I am using Raphael Geissert's mirror redirector in order to automatically use up-to-date and hopefully non-broken mirrors. Unfortunately this often causes apt to complain about hash sum mismatches and then proceed to forget about all packages. I work around this by always running apt-get update in a loop until it succeeds.

  while ! apt-get update ; do sleep 1m; done

A lot of the time I need to install packages from outside of testing. So my sources.list contains lines for testing, unstable and experimental. I have some apt pinning so that by default I only have packages from testing but if I manually upgrade some packages to unstable or experimental, then I will get upgrades within that suite until those packages migrate down to unstable or testing. The apt pinning needs priorities between 1000 and 500 for this to work nicely. I also pin some things like lintian, debian-policy and devref to unstable/experimental since having old versions of those is not useful.

● Work to do:
1. Write out the portion of the passage about apt starting at "I am using Raphael" and ending at "until it succeeds.".
2. Answer these questions from the passage about apt:
(a) How long does the loop wait between failed runs of apt-get update?
(b) What does apt often complain about when the mirror redirector is used?
(c) Between which values must the apt pinning priorities fall?
3. List every suite the passage about apt says the sources.list has lines for.

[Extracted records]
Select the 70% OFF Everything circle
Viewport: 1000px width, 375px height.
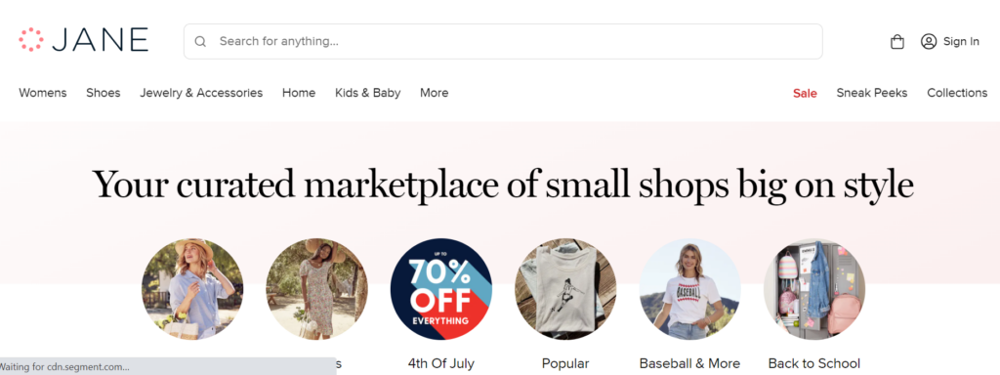click(441, 289)
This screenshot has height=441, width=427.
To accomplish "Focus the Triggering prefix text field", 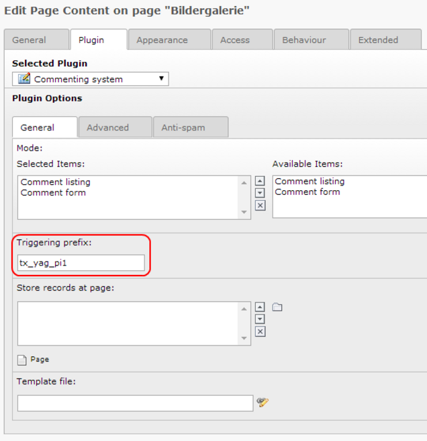I will (x=81, y=263).
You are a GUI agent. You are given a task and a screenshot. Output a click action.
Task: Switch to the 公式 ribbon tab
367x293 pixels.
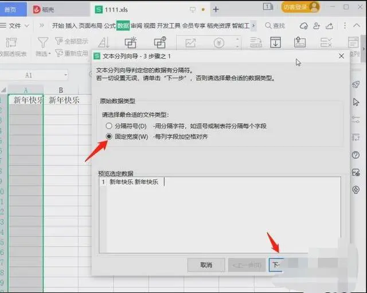pos(110,26)
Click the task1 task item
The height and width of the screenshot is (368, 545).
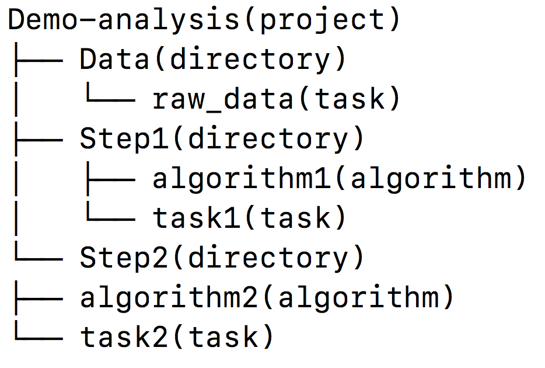[198, 218]
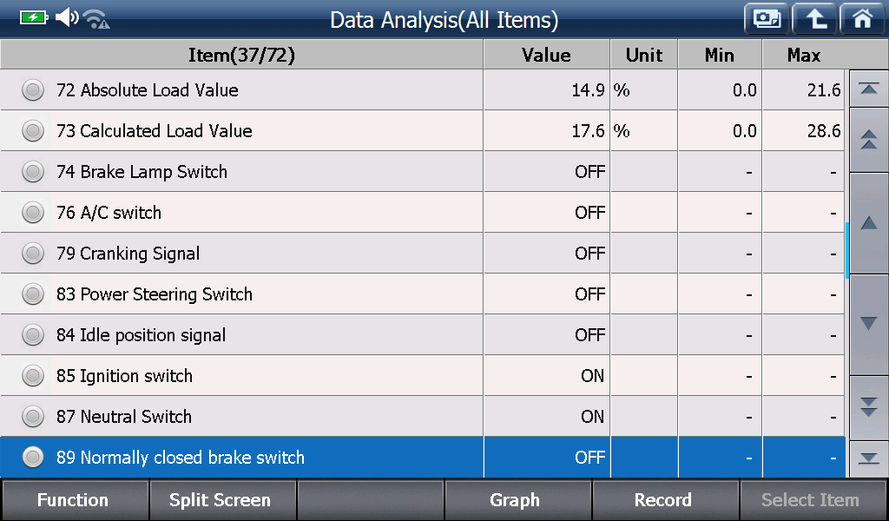Image resolution: width=889 pixels, height=521 pixels.
Task: Return to the home screen icon
Action: pyautogui.click(x=862, y=19)
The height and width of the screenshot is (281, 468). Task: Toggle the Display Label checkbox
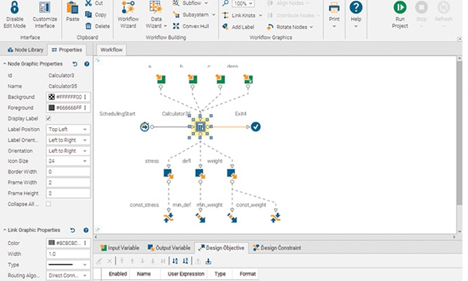[48, 119]
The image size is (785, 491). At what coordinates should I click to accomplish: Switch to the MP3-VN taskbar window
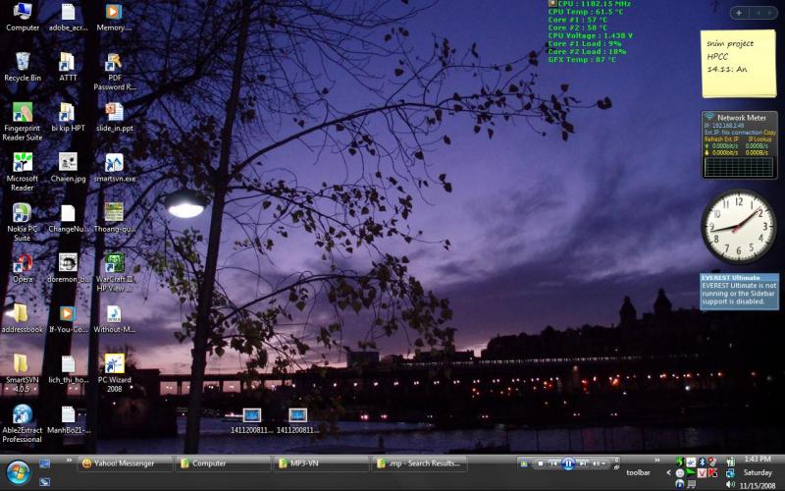(x=322, y=464)
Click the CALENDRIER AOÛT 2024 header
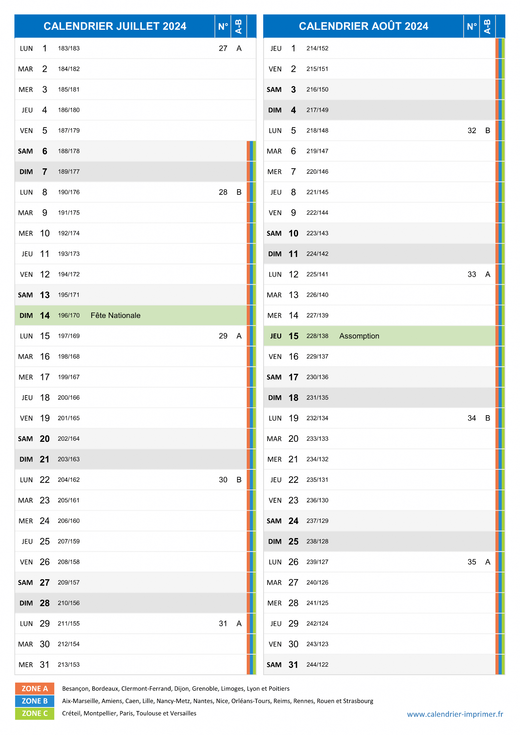The image size is (520, 735). (363, 26)

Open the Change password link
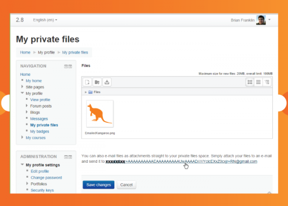point(46,177)
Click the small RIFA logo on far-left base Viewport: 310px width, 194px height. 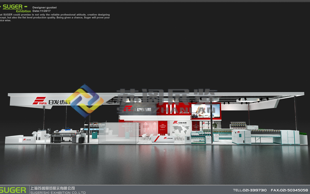tap(19, 140)
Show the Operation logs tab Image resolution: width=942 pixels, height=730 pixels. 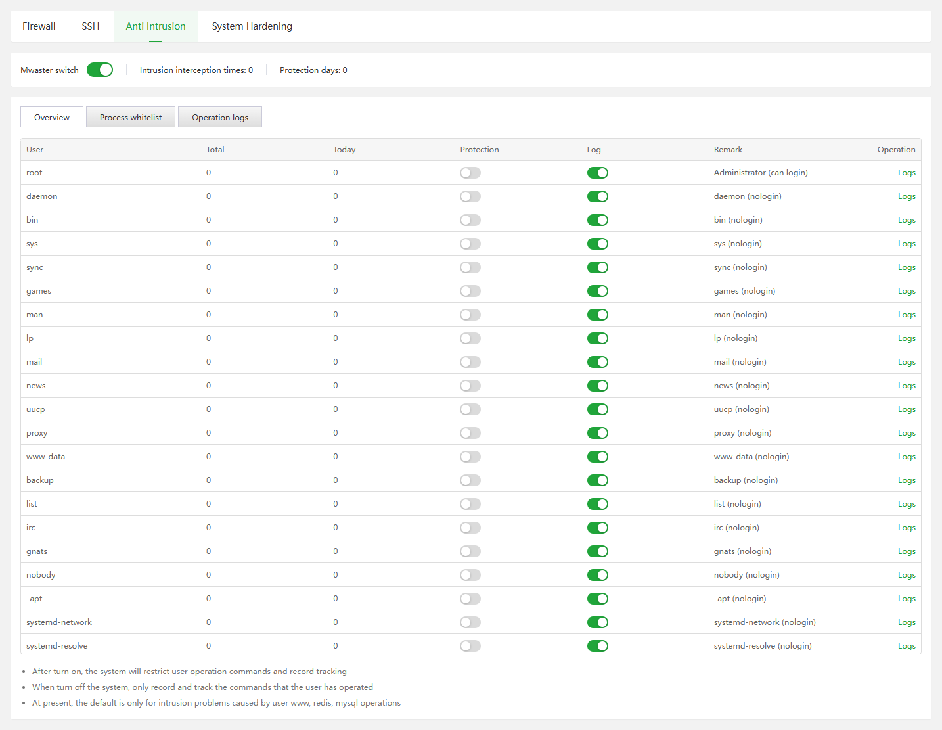coord(220,118)
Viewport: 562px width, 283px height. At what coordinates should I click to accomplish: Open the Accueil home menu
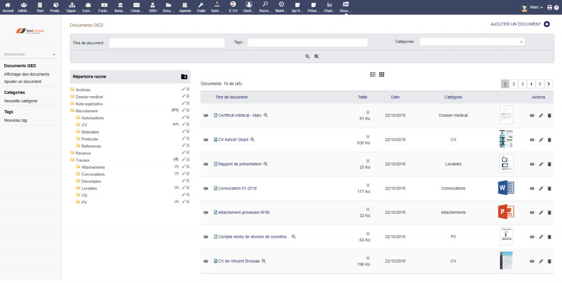click(x=8, y=7)
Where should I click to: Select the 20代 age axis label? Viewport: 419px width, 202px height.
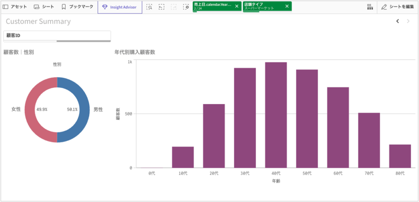click(214, 173)
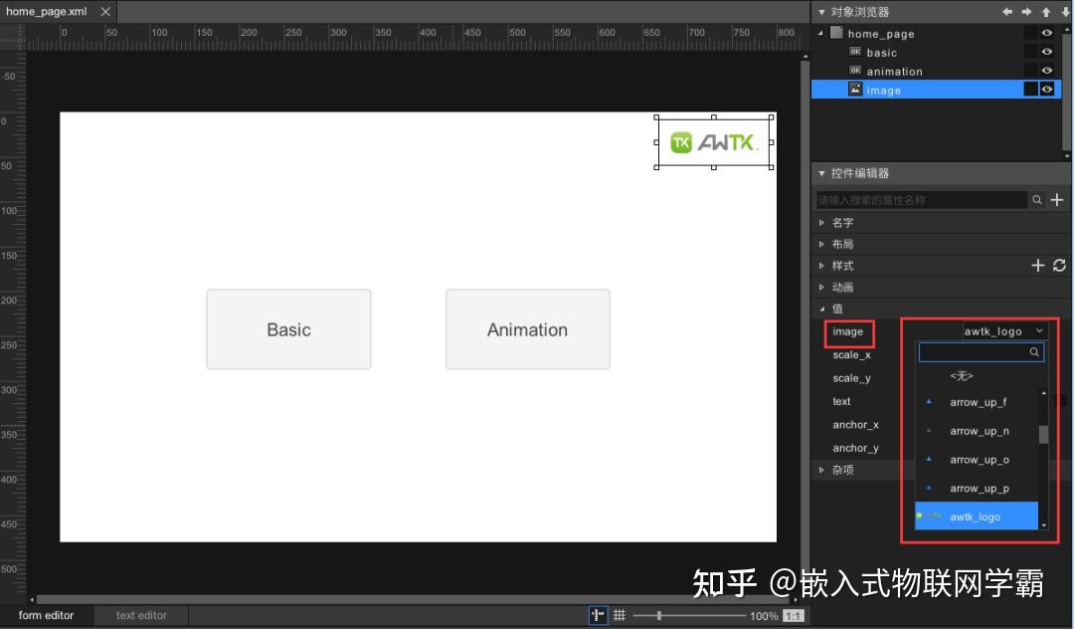Toggle visibility of the image widget
The image size is (1074, 629).
(1046, 89)
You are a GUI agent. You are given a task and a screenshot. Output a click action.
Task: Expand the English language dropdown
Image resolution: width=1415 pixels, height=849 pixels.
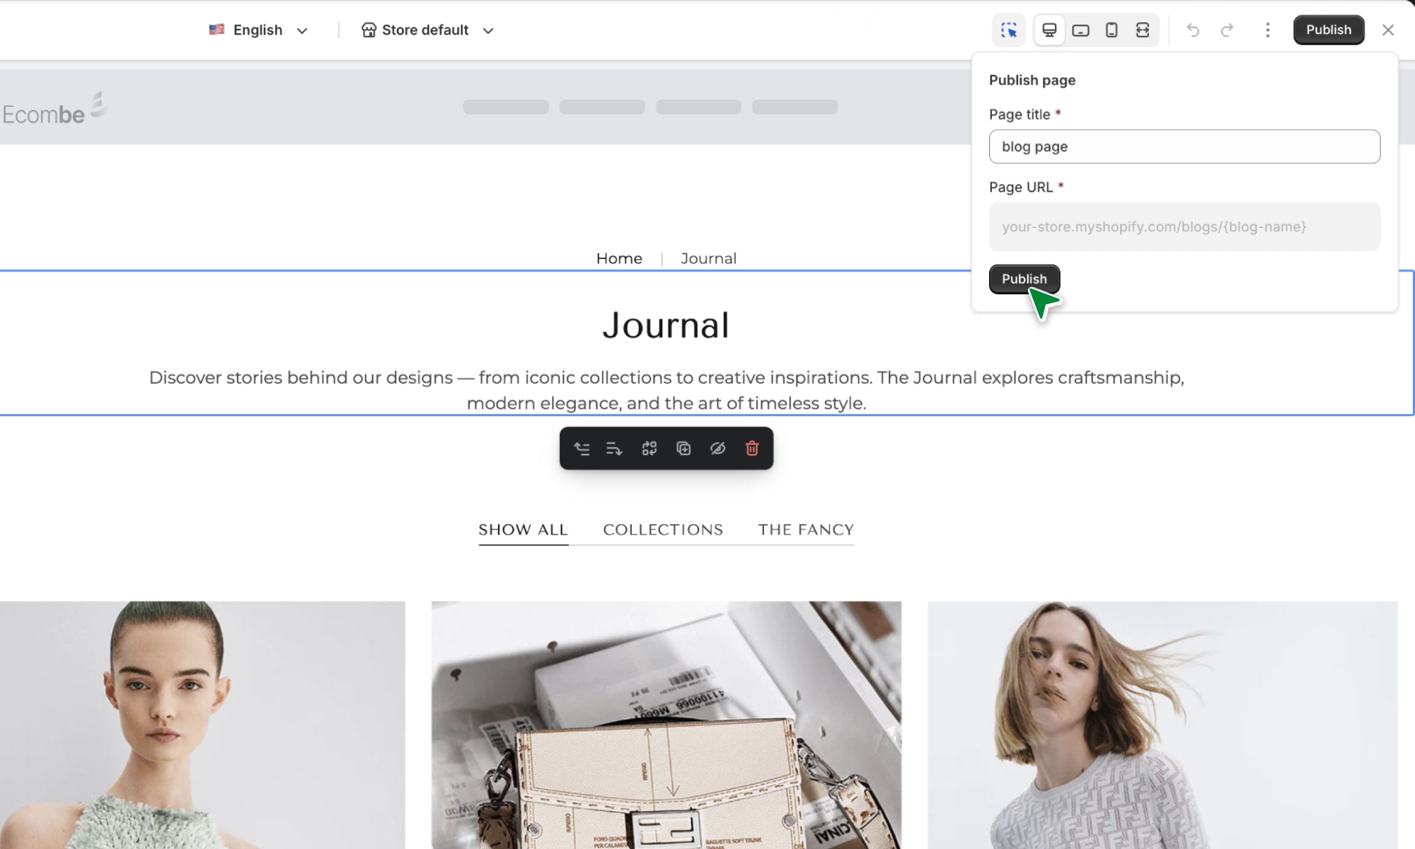258,30
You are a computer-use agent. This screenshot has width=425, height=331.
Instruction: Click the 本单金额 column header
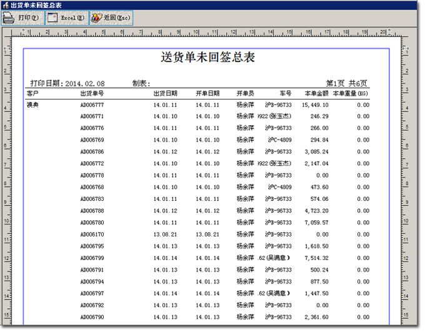click(x=316, y=93)
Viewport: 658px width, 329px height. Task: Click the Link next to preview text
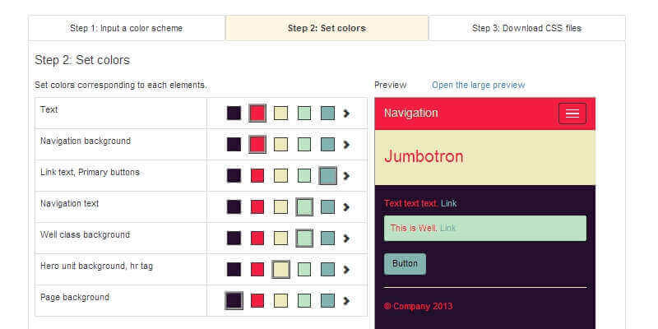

● Solved tasks:
1.
I am using Raphael Geissert's mirror redirector in order to automatically use up-to-date and hopefully non-broken mirrors. Unfortunately this often causes apt to complain about hash sum mismatches and then proceed to forget about all packages. I work around this by always running apt-get update in a loop until it succeeds.

2.
(a) One minute (sleep 1m).
(b) Hash sum mismatches.
(c) Between 1000 and 500.

3. testing, unstable, experimental